Nice TWiki > Doc > LanguageComparisons > NiceVersusPizza > AlgebraicDatatype TWiki webs:
Dev | Doc | Main | TWiki | Sandbox
Doc . { Changes | Index | Search | Go }
I think that it would be very convenient to have access to good old algebraic datatypes in Nice, perhaps modified as described in this article: (Extensible Algebraic Datatypes with Defaults)

It should be allowed to do a switch on an algebraic datatype (otherwise there is no reason to include the feature ;-).

I would say that it is easy to implement this feature - one might be able to get away with a simple translation to existing language features: just introduce a new multifunction for each switch statement. But I might be missing something....

-- TorbenHoffmann? - 08 Jul 2002

A problem with swich statements is that they are closed: if you add a new case to your datatype, you have to modify all switches operating on this datatype. It seems the paper presents well this problem, and tries to solve it with default cases (I have only skipped through the first pages so far).

I think multi-methods nicely solve this problem. Let's try to see if something could be improved. Taking their example:

package expressions;

abstract class Expression {}
class Variable extends Expression { String name; }
class Lambda extends Expression { String var; Expression body; }
class Apply extends Expression { Expression function; Expression arg; }

Expression eval(Expression);
eval(Variable v) = v;
eval(Lambda l) = l;
eval(Apply a) = apply(eval(a.body), eval(a.arg));

Expression apply(Expression, Expression);
apply(Lambda l, v) = substitute(l.body, l.var, v);
apply(e1, e2) { throw new Error("Not a function: " + e1);

package numeric;

import expressions;

class Number extends Expression { int value; }
class Opposite extends Expression {}

eval(Number n) = n;
apply(Opposite o, Number n) = new Number(value: - n.value);

package print;

import expressions;

String display(Expression);

package main;
import expressions;
import numeric;
import print;

display(Number n) = n.value.toString();
display(Opposite o) = "-";

(I choose Opposite instead of Plus for simplicity of implementation, but the idea is the same)

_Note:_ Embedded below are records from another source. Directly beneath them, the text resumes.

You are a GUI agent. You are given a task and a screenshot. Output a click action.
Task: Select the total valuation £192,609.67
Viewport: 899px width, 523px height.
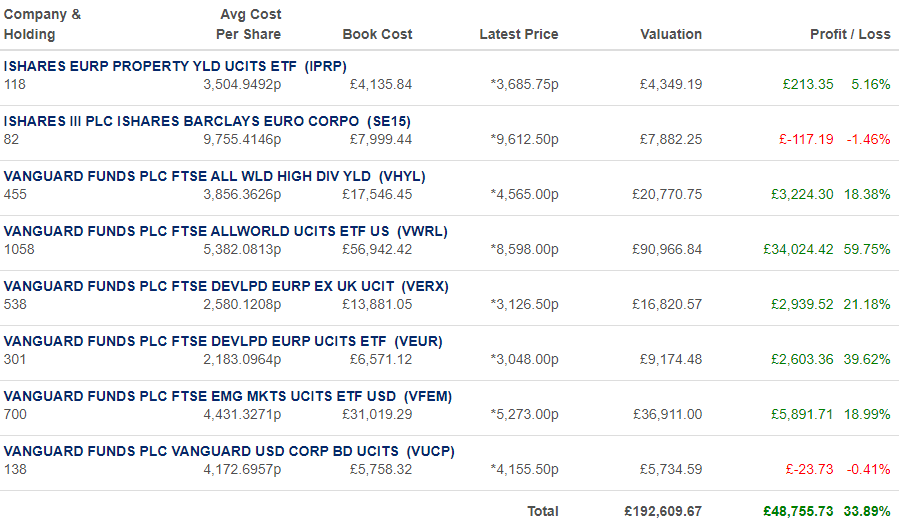click(x=663, y=512)
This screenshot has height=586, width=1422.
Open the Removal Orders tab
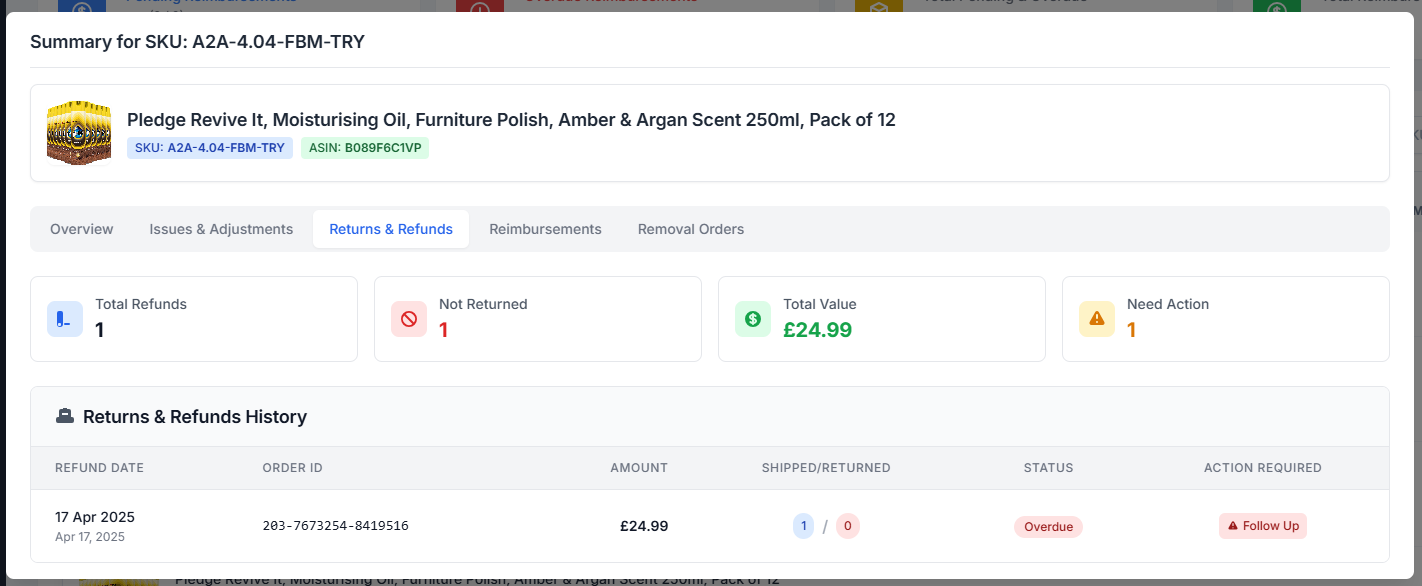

What do you object to this solution?

A small change could to to allow a shortcut for the definition of an abstract class and several simple subclasses:

class Expression = 
    Variable { String name; }
  | Lambda   { String var; Expression body; }
  | Apply    { Expression function; Expression arg; }

This would be equivalent to the first version, but somewhat easier to read. As for switch, I think method implementation is as elegant, and more general because of the possibility to add new cases. Objections?

-- DanielBonniot? - 10 Jul 2002

Thanks - you have enlarged my understanding of multimethods.

I can see how method implementation is more general due to the possibility of adding new cases, but I am missing one good thing about algebraic datatypes in connection with case statements: the compiler warns you if you have not covered all the types in the union. That forces you to update all over the place when you add a case to an algebraic datatype which has it merits and its demerits, admittedly.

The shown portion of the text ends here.